This weekend I was queuing at the cinema kiosk with my
partner to get some diet coke and I was amazed by the amount of obese children
who were being bought thousands of calories of JUNK, by their parents. Don’t get
me wrong, I am not a boring old man before my age who doesn’t think you should
enjoy yourself – but when a child’s health is at question because they are already
in a dangerous state of health then I think a lifestyle check is needed. The weekend’s
events inspired me to put some ideas down which would help and promote families
to spend more time being health conscious.
These days it seems
that ‘’treat’’ food has to be unhealthy which simply is not the case. One of
the most delicious treats I have as well as many of my clients/friends is a
bowl of oats with blueberries, strawberries, banana and on occasions I would
also have kiwi fruit mixed with peanut butter with oats. There are endless ways
to enjoy food, and I think that snacking is a bigger problem which is why I listed
just a couple of examples of ‘’snacks’’ above. Use your imagination and come up
with snacks which are low GI, low in saturated fats and rich in micronutrients.
Nuts are another great quick snack and they are very
healthy.

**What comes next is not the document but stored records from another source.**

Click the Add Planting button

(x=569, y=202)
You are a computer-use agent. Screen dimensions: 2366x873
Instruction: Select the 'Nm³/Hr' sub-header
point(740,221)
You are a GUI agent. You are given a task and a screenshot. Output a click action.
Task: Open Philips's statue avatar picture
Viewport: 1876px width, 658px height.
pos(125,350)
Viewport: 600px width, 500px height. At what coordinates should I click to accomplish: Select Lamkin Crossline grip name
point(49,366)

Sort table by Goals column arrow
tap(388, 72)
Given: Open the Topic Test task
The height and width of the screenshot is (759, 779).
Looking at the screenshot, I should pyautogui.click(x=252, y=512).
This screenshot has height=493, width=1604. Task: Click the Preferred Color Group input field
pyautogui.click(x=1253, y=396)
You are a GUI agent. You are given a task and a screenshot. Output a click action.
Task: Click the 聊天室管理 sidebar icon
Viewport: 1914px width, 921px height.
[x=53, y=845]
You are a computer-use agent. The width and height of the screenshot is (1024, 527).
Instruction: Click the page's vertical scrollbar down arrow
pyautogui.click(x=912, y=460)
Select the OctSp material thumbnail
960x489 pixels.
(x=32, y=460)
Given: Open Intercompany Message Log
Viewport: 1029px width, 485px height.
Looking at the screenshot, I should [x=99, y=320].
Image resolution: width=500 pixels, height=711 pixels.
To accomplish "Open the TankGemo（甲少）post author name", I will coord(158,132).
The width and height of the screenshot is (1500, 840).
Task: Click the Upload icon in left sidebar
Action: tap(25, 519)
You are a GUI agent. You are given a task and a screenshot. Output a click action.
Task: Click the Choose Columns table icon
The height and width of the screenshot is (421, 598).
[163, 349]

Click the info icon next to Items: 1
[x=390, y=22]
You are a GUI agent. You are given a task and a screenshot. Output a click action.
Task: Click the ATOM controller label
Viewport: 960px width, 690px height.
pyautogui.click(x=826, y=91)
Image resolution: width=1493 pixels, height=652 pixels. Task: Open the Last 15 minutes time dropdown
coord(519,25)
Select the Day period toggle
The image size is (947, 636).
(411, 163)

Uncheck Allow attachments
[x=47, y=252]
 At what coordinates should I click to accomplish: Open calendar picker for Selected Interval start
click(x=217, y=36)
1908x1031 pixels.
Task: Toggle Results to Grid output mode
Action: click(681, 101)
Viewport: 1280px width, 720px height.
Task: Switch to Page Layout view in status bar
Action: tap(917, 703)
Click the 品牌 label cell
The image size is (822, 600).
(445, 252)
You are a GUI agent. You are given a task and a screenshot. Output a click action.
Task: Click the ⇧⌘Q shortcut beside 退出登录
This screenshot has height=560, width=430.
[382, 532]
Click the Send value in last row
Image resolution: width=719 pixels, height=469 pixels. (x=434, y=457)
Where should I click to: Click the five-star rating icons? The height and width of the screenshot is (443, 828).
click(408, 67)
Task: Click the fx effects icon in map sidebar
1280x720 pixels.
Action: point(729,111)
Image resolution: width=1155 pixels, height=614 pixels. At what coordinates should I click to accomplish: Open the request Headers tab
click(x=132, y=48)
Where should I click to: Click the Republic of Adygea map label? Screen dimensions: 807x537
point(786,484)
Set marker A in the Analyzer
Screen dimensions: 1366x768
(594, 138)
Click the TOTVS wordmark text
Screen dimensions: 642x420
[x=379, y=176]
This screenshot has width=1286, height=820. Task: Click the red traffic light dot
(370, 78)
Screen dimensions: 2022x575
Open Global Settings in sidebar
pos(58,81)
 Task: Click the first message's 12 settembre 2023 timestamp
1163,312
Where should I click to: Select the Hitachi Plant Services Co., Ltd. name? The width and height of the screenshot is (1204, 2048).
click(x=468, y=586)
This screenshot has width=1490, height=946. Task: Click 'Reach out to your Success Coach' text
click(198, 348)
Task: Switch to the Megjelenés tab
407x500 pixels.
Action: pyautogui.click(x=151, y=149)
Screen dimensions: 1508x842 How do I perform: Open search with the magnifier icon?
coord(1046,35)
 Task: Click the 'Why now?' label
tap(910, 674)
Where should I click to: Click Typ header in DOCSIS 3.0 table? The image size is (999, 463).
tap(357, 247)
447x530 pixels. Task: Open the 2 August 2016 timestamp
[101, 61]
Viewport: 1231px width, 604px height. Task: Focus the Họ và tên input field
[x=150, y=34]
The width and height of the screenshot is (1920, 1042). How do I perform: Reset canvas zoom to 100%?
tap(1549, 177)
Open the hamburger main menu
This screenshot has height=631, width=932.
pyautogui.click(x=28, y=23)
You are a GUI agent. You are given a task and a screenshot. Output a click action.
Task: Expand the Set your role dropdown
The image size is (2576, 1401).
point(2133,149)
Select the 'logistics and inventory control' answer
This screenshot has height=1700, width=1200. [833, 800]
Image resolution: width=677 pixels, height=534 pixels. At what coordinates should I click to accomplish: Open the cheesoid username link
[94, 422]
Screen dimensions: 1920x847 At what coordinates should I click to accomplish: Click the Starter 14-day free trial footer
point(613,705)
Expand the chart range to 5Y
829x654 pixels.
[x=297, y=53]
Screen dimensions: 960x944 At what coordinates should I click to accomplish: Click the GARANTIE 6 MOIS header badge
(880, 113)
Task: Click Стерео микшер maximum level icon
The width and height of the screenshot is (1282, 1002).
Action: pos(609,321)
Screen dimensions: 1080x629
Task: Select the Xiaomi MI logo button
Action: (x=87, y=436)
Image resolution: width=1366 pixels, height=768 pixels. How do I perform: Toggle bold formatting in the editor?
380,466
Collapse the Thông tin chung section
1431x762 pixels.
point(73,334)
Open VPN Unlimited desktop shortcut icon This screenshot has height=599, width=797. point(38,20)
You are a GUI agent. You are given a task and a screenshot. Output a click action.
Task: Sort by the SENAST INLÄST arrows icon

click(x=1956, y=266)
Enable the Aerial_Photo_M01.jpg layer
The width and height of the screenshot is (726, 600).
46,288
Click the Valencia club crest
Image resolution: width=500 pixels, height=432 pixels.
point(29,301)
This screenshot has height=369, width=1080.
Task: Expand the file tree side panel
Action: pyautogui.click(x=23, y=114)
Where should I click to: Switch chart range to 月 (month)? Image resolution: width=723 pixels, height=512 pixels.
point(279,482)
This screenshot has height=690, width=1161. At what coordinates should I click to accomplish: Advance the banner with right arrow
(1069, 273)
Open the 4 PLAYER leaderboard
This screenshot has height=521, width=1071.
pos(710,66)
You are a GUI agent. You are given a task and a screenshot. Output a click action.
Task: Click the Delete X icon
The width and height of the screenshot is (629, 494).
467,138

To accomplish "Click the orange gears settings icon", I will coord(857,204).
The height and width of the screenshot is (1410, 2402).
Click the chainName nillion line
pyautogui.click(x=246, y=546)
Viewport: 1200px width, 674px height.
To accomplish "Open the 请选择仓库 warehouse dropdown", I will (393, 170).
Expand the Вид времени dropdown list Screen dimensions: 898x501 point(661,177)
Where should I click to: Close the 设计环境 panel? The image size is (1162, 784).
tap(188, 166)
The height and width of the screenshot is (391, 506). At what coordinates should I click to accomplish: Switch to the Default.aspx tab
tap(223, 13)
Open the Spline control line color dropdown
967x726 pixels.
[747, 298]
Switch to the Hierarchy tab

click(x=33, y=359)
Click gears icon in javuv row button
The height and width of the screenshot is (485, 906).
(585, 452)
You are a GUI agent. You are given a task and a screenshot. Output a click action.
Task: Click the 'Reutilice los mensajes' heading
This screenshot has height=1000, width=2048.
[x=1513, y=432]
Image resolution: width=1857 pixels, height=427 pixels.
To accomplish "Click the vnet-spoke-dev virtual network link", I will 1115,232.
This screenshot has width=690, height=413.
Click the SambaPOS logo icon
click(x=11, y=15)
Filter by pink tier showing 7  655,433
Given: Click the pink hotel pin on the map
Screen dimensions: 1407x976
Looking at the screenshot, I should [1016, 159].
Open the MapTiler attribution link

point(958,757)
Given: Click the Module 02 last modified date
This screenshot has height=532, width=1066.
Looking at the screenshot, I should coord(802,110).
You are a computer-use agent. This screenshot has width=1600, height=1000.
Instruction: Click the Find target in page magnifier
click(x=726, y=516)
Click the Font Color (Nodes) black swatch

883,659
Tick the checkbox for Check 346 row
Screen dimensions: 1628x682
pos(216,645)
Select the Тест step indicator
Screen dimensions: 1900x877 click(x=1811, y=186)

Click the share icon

Natural yogurt with blueberries is another and even though this isn’t 100%
healthy, granola with natural yogurt and manuka honey is amazing!! All of these
are preferable to fast foods which seem to be the first point of call when
people want a snack these days, and trust me they taste amazing.
I am a firm believer that the route of a lot of people’s
health related issues to their diet is a lack of structure. What I mean by this
is skipping breakfast, maybe not eating until lunch and then compensating for
it by snacking all day then in the evening eating a mountain of food because
they are so hungry.
By implementing a simple structure with breakfast, lunch and
an evening meal with 2 to 3 healthy snacks in the middle you will inevitably
find that your body composition will improve – and health which is the point of
We are not talking about getting huge or ripped here; we are
talking about eating healthily. With that said I would encourage you to focus
on low GI forms of carbohydrates which are more wholesome and keep you feeling
fuller for longer. Things like oats, brown bread, rice, brown pasta and sweet
potato for example.
I am also a huge believer in healthy fat sources for health –
in the Mediterranean people look amazing well into their 60,70s and onwards with
high life expectancy. What is their diet rich in? Extra virgin olive oil!! Coincidence?
I don’t think so!! Nuts are also great, as are lean cuts of beef and oily fish.
Protein is a kingpin macronutrient, for most people in my
opinion. Lean cuts of beef, poultry, whole eggs and some dairy products such as
cottage cheese are all part of a healthy protein plan. You don’t need mountains
of it as a healthy child or adult, but it is certainly something I would
recommend having plenty of because it will help build strong foundations for
health and longevity.
Changing your ways to become healthier as a family doesn’t have
to be as tough as you might have thought. Instead it is about applying small
changes and being consistent with them!